-- Opening Marker --
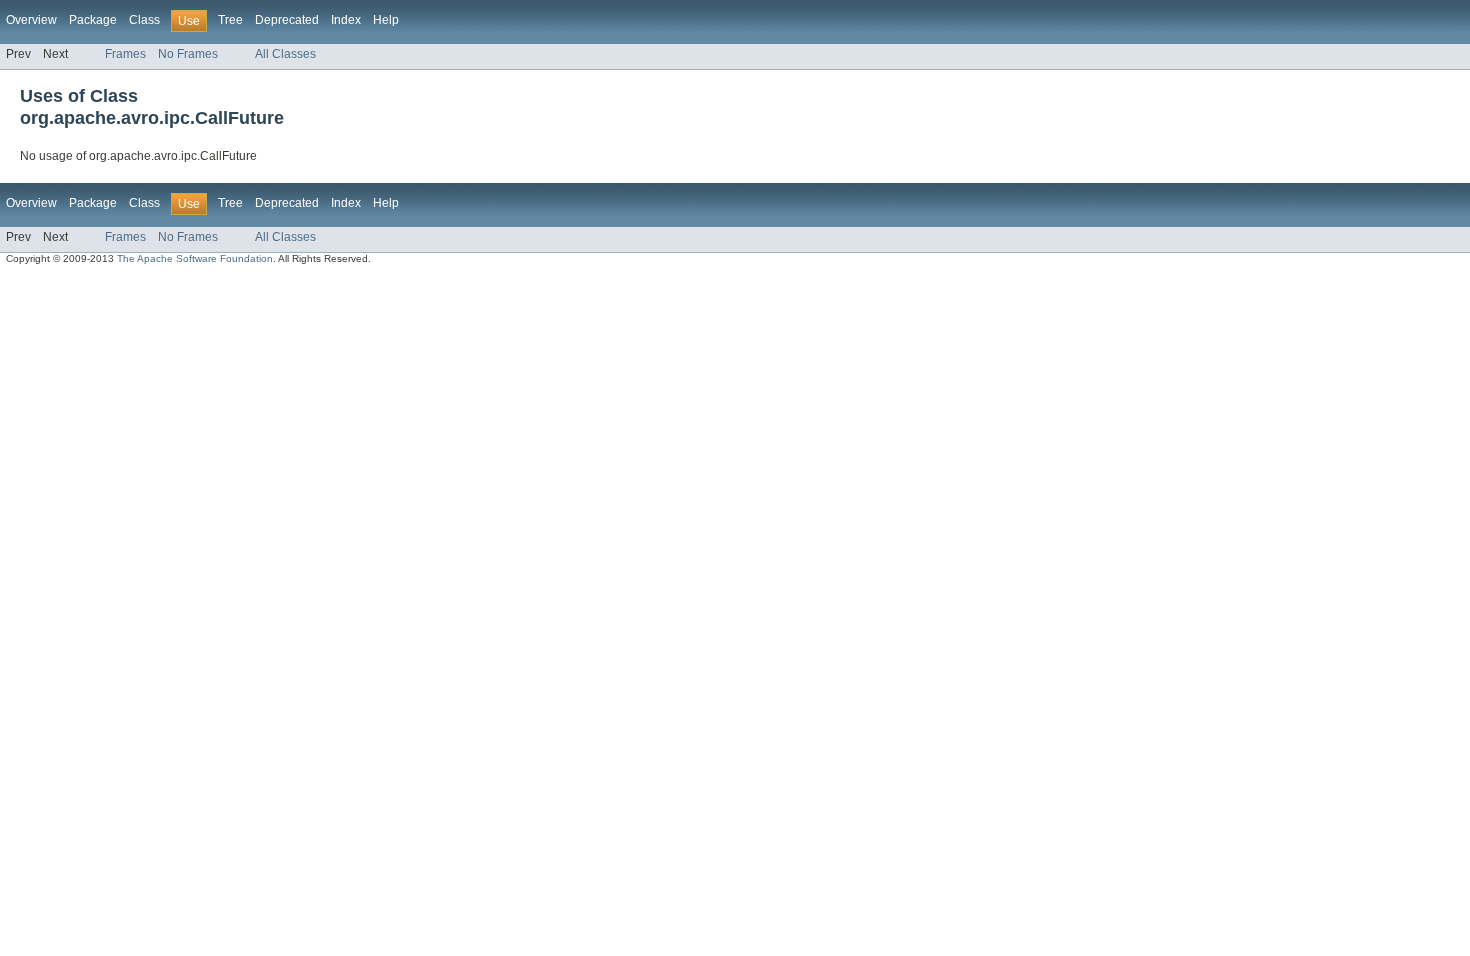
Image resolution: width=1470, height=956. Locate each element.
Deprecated (287, 20)
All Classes (285, 54)
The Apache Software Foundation (195, 258)
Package (93, 20)
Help (386, 20)
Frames (125, 54)
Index (346, 20)
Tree (230, 20)
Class (144, 20)
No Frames (188, 54)
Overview (31, 20)
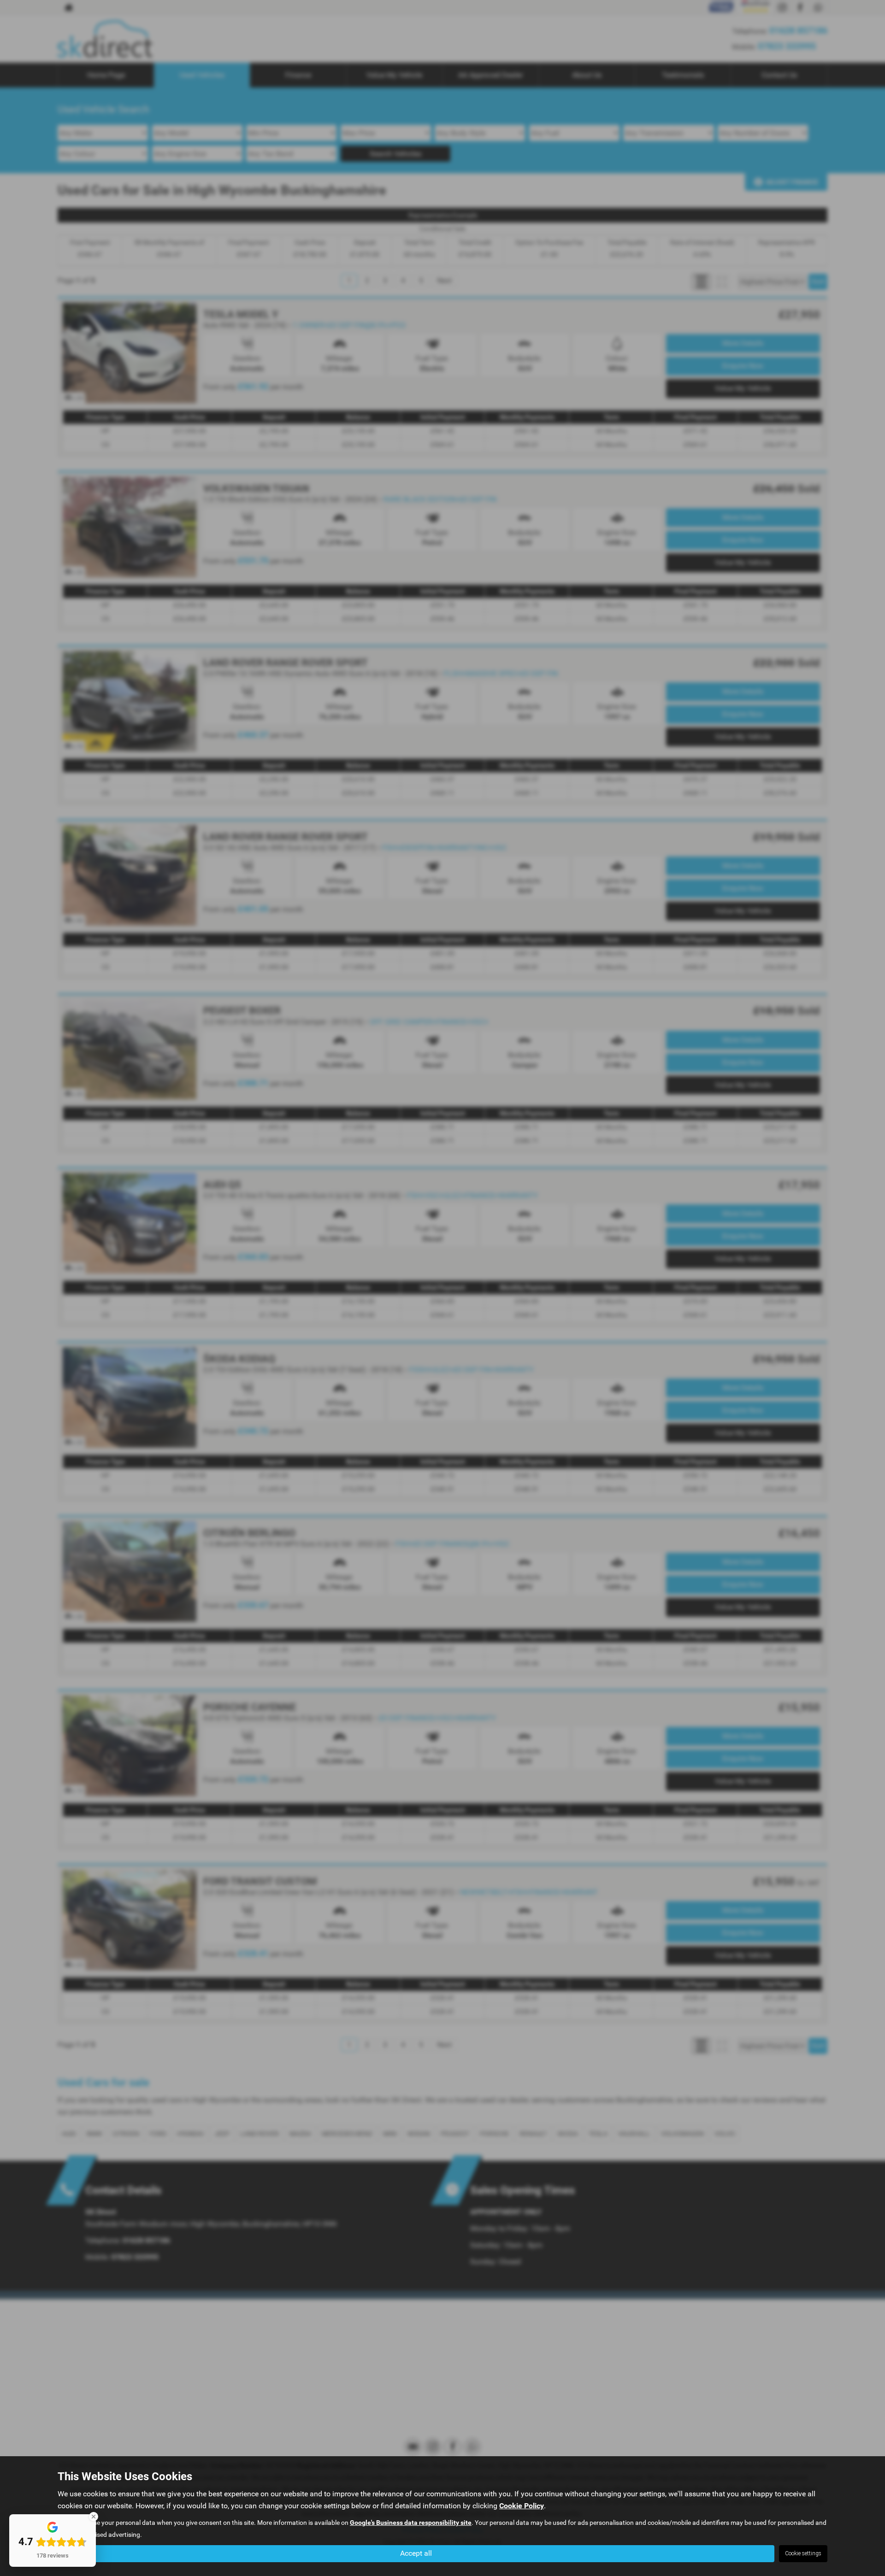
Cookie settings (803, 2553)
-- Closing Marker --
_Problem requirements:_ Copy, exactly and exclusively, the lines beginning with the one that contains "Package (93, 20)" and ending with the last line of the listing; pictures are to be omitted.

_Solution for this task:_
Package (93, 20)
Help (386, 20)
Frames (125, 54)
Index (346, 20)
Tree (230, 20)
Class (144, 20)
No Frames (188, 54)
Overview (31, 20)
Cookie settings (803, 2553)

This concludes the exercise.